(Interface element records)
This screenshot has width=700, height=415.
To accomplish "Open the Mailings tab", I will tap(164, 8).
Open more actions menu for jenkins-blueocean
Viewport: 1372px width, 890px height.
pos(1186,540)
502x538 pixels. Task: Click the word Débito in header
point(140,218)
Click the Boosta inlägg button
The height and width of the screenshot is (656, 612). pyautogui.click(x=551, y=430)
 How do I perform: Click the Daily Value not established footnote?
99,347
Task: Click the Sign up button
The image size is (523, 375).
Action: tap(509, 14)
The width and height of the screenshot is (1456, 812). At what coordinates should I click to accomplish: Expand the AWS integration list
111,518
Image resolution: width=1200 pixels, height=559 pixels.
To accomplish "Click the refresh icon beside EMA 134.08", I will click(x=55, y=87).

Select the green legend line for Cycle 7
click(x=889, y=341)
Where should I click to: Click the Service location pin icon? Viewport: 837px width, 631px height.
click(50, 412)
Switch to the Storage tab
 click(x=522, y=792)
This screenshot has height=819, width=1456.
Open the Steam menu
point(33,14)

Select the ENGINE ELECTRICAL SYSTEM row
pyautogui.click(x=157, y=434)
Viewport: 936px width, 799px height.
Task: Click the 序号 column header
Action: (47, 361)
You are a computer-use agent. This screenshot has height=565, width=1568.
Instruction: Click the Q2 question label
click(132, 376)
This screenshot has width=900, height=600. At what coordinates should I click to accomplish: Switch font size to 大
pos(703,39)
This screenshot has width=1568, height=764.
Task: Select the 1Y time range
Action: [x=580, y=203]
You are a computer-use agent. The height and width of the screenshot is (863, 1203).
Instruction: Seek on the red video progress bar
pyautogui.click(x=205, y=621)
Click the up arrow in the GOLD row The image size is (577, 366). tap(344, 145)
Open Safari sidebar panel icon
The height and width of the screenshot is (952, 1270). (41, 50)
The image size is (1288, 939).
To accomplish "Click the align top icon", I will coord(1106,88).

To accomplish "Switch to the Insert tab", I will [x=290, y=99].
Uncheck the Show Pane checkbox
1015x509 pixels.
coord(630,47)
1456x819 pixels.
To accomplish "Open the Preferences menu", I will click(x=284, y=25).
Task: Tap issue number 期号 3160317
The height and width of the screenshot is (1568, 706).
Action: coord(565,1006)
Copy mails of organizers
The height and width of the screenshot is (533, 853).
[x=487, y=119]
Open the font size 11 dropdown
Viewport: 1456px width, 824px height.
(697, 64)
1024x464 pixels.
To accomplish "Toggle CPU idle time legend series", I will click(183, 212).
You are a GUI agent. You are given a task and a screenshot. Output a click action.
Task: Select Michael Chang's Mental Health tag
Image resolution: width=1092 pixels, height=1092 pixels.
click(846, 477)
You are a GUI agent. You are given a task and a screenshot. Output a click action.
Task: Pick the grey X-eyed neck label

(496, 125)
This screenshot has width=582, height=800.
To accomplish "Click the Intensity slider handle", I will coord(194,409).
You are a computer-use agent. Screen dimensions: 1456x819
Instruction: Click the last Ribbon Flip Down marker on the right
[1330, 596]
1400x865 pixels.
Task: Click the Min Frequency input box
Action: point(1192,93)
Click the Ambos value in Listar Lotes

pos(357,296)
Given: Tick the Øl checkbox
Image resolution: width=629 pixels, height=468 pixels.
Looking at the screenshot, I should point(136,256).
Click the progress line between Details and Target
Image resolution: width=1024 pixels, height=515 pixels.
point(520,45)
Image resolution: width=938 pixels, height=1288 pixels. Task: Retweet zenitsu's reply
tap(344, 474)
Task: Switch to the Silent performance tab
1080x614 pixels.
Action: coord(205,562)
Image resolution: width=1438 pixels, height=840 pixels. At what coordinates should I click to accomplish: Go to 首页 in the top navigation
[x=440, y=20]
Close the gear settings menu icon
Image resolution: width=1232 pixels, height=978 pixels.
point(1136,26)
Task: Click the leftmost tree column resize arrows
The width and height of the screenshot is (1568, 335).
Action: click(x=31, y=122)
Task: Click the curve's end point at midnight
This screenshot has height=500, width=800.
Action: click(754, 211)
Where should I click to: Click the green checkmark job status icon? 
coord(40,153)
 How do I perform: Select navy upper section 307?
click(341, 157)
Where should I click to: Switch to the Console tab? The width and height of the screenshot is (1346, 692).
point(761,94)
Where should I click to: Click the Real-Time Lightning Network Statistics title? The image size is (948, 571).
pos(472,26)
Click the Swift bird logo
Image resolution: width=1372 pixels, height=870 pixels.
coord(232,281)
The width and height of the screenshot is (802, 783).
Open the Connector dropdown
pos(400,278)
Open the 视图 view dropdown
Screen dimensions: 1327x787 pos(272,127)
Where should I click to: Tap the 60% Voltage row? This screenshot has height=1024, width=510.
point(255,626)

=== What is needed ===
Turn the entries into a numbered list, beginning at the first line and going on through the line that contains "will click(x=55, y=87).". Leave out any blank lines.

=== Full answer ===
1. This screenshot has width=700, height=415.
2. To accomplish "Open the Mailings tab", I will tap(164, 8).
3. Open more actions menu for jenkins-blueocean
4. Viewport: 1372px width, 890px height.
5. pos(1186,540)
6. 502x538 pixels. Task: Click the word Débito in header
7. point(140,218)
8. Click the Boosta inlägg button
9. The height and width of the screenshot is (656, 612). pyautogui.click(x=551, y=430)
10.  How do I perform: Click the Daily Value not established footnote?
11. 99,347
12. Task: Click the Sign up button
13. The image size is (523, 375).
14. Action: tap(509, 14)
15. The width and height of the screenshot is (1456, 812). At what coordinates should I click to accomplish: Expand the AWS integration list
16. 111,518
17. Image resolution: width=1200 pixels, height=559 pixels.
18. To accomplish "Click the refresh icon beside EMA 134.08", I will click(x=55, y=87).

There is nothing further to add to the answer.